REQUIRED TASK: Copy the data below verbatim, line for line.

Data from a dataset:
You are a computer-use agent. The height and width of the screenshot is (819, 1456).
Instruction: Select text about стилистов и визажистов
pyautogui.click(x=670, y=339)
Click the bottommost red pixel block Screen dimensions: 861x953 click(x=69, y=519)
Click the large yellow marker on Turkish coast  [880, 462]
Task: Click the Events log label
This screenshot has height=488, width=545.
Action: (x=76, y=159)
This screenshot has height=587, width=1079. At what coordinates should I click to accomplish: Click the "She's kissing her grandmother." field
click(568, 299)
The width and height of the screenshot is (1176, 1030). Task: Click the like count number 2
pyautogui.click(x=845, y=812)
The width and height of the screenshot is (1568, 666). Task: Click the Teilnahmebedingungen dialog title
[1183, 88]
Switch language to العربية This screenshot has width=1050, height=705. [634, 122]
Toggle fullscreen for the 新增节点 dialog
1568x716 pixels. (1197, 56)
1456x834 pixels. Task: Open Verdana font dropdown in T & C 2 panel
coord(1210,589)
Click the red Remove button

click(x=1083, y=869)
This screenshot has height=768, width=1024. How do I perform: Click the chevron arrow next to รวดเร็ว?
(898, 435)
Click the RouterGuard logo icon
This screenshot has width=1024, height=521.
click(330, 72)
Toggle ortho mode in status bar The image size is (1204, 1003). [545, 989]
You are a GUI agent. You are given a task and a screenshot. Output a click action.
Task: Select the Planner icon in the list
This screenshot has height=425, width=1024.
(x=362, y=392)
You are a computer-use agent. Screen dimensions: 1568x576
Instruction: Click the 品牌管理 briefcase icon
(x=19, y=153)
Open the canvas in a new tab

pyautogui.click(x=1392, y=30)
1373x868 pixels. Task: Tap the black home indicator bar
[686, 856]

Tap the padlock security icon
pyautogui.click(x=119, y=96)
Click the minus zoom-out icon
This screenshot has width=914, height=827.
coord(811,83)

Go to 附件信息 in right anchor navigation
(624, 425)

SOLUTION:
You are a computer-use agent. The height and width of the screenshot is (819, 1456).
Instruction: Select text about стилистов и визажистов
pyautogui.click(x=670, y=339)
Click the bottommost red pixel block Screen dimensions: 861x953 click(x=69, y=519)
Click the large yellow marker on Turkish coast  [880, 462]
Task: Click the Events log label
This screenshot has height=488, width=545.
Action: (x=76, y=159)
This screenshot has height=587, width=1079. At what coordinates should I click to accomplish: Click the "She's kissing her grandmother." field
click(568, 299)
The width and height of the screenshot is (1176, 1030). Task: Click the like count number 2
pyautogui.click(x=845, y=812)
The width and height of the screenshot is (1568, 666). Task: Click the Teilnahmebedingungen dialog title
[1183, 88]
Switch language to العربية This screenshot has width=1050, height=705. [634, 122]
Toggle fullscreen for the 新增节点 dialog
1568x716 pixels. (1197, 56)
1456x834 pixels. Task: Open Verdana font dropdown in T & C 2 panel
coord(1210,589)
Click the red Remove button

click(x=1083, y=869)
This screenshot has height=768, width=1024. How do I perform: Click the chevron arrow next to รวดเร็ว?
(898, 435)
Click the RouterGuard logo icon
This screenshot has width=1024, height=521.
click(330, 72)
Toggle ortho mode in status bar The image size is (1204, 1003). [545, 989]
You are a GUI agent. You are given a task and a screenshot. Output a click action.
Task: Select the Planner icon in the list
This screenshot has height=425, width=1024.
(x=362, y=392)
You are a computer-use agent. Screen dimensions: 1568x576
Instruction: Click the 品牌管理 briefcase icon
(x=19, y=153)
Open the canvas in a new tab

pyautogui.click(x=1392, y=30)
1373x868 pixels. Task: Tap the black home indicator bar
[686, 856]

Tap the padlock security icon
pyautogui.click(x=119, y=96)
Click the minus zoom-out icon
This screenshot has width=914, height=827.
coord(811,83)

Go to 附件信息 in right anchor navigation
(624, 425)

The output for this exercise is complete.